When beginning to write this review I was surprised to realize this is the first time I’ve reviewed a wine from Crozes-Hermitage. I’m a big fan of Rhone wines and have found many great value wines from the region over the years, but most of those have been from the southern Rhone while Crozes-Hermitage is a region in the northern Rhone.
Grenache, syrah and mourvedre are the primary grapes used in Rhone wines, however wines tend to be made with predominantly grenache in southern Rhone and predominantly syrah in the northern rhone. This particular one is 100% syrah.
So what is “Crozes-Hermitage”? It’s a formally designated appellation. The Rhone is a general region, but within the Rhone there are specific appellations — which regulate boundaries of the territory as well as the winemaking practices required to use the designation. In the northern Rhone some of the most acclaimed appellations are Cotie Rotie and Hermitage, but that acclaim means you often end up paying a bit more for wines from those appellations.
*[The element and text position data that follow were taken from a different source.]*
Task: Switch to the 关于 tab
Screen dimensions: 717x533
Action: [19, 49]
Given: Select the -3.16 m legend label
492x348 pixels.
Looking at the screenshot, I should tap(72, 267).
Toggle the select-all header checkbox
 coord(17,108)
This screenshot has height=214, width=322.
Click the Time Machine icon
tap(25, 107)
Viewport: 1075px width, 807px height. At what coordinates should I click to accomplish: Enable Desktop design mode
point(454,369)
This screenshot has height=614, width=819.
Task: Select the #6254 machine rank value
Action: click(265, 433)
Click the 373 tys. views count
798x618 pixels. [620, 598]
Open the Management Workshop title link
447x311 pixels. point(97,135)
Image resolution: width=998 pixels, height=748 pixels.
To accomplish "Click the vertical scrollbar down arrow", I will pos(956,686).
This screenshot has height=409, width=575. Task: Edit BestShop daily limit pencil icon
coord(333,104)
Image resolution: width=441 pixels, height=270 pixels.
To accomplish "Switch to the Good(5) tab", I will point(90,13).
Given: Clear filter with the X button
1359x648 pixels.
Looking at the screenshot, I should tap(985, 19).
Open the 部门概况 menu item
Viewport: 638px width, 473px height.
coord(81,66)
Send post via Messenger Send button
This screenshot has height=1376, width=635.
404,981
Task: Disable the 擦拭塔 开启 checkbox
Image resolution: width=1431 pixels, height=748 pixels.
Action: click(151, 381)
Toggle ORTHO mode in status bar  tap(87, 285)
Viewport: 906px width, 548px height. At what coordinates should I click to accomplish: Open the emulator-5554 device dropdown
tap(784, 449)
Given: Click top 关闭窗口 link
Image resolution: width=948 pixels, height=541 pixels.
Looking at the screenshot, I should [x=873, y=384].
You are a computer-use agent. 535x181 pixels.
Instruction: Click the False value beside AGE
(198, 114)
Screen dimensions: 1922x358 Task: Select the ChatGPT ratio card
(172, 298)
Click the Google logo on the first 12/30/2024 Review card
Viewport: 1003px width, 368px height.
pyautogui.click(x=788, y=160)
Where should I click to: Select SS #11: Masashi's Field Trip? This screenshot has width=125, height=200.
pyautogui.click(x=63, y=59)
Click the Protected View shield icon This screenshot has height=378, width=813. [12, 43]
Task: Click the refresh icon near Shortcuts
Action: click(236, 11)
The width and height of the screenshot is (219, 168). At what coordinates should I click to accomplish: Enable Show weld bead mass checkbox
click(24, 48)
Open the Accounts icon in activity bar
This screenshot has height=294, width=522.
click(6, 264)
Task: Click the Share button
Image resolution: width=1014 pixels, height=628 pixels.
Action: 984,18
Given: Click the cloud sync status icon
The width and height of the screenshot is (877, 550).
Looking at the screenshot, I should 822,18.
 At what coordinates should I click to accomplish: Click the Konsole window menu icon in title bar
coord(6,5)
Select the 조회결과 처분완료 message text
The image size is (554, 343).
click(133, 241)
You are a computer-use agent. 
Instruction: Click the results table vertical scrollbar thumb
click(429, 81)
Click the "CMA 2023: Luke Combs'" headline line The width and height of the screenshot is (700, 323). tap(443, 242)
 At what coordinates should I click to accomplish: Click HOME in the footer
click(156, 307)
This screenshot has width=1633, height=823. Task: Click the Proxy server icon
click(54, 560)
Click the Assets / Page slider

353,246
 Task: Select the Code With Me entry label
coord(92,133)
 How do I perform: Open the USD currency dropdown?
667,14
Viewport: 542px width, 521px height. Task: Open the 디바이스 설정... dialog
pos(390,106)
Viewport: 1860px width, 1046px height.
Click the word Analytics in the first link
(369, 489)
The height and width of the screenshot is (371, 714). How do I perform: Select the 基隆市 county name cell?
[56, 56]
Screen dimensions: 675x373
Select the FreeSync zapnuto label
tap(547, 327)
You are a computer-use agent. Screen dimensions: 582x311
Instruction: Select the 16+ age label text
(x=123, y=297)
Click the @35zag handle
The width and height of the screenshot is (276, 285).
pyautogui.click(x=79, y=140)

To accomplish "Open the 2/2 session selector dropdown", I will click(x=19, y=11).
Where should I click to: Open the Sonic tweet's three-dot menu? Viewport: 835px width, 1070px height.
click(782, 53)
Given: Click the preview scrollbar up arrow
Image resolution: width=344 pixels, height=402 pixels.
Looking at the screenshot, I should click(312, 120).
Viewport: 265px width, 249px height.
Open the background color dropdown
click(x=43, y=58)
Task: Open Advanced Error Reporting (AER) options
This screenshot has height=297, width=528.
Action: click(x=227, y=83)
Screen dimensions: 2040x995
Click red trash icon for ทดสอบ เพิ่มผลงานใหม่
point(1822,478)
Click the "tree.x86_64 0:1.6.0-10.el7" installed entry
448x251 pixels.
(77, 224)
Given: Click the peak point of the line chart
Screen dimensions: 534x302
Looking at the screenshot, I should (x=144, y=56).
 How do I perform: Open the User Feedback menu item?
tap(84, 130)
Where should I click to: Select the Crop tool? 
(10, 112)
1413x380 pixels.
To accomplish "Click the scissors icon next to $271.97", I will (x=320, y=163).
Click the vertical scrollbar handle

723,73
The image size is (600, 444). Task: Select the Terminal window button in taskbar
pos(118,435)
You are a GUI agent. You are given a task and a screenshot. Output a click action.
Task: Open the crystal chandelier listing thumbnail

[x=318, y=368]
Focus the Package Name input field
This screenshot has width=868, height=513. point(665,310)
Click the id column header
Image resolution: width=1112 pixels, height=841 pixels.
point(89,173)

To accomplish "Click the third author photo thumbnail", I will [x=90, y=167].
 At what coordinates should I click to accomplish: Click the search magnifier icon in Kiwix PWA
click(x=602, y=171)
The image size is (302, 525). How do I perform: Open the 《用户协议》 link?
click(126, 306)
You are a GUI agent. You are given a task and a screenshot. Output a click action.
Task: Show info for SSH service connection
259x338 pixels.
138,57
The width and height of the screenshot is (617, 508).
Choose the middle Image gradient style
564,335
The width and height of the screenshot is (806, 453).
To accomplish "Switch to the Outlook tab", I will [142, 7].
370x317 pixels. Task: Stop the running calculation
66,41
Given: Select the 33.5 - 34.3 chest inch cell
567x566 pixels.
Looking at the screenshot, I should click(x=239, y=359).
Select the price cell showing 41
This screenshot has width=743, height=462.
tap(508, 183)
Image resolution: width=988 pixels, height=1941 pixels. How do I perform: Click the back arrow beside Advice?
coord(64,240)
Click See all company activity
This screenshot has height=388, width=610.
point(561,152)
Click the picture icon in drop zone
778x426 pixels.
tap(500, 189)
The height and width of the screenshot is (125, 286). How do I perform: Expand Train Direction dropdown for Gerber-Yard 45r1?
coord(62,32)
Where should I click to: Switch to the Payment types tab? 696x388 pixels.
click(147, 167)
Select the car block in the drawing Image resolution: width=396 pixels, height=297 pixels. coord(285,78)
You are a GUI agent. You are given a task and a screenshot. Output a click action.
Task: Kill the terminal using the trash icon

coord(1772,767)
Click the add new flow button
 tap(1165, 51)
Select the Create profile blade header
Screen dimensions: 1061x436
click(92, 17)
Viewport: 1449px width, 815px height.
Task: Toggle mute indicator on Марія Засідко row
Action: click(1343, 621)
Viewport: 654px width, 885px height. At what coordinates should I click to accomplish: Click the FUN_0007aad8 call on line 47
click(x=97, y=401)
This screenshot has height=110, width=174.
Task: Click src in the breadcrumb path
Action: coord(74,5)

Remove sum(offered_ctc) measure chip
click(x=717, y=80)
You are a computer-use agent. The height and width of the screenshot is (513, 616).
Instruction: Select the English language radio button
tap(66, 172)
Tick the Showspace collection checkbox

Wines from Crozes-Hermitage are sometimes referred to as “baby Hermitage” wines, implying they are not quite as amazing as those from Hermitage, but pretty close. And that is the type of appellation a value-seeker like me is often drawn toward.
One thing I suspect intimidates some, is knowing how to correctly pronounce the names of different wine regions and producers. It can get tricky when dealing with French and German wines if you don’t speak the language. I know I’ve often flubbed the pronunciations of many wines in the past. To make this one simple, just treat the “s” and “h” as silent making the pronunciation “croze ermitage.” That may not convey all the nuance a native French-speaker would, but it’s close enough.
This wine is quite earthy on the nose, offering aromas such as black pepper, leather, smoked cedar and red berries. The palate delivers nicely balanced fruit flavors along with that earthiness with flavors like currant, blackberry and dark chocolate. The tannins add a silkiness to the mouthfeel. The acidity is good. It finishes with lingering berry and chocolate flavors. It’s a nice, balanced wine with a meatiness to the body.
Wine: Ferraton Père & Fils, La Matinière, Crozes-Hermitage
Disclosure: This wine was received as a media sample.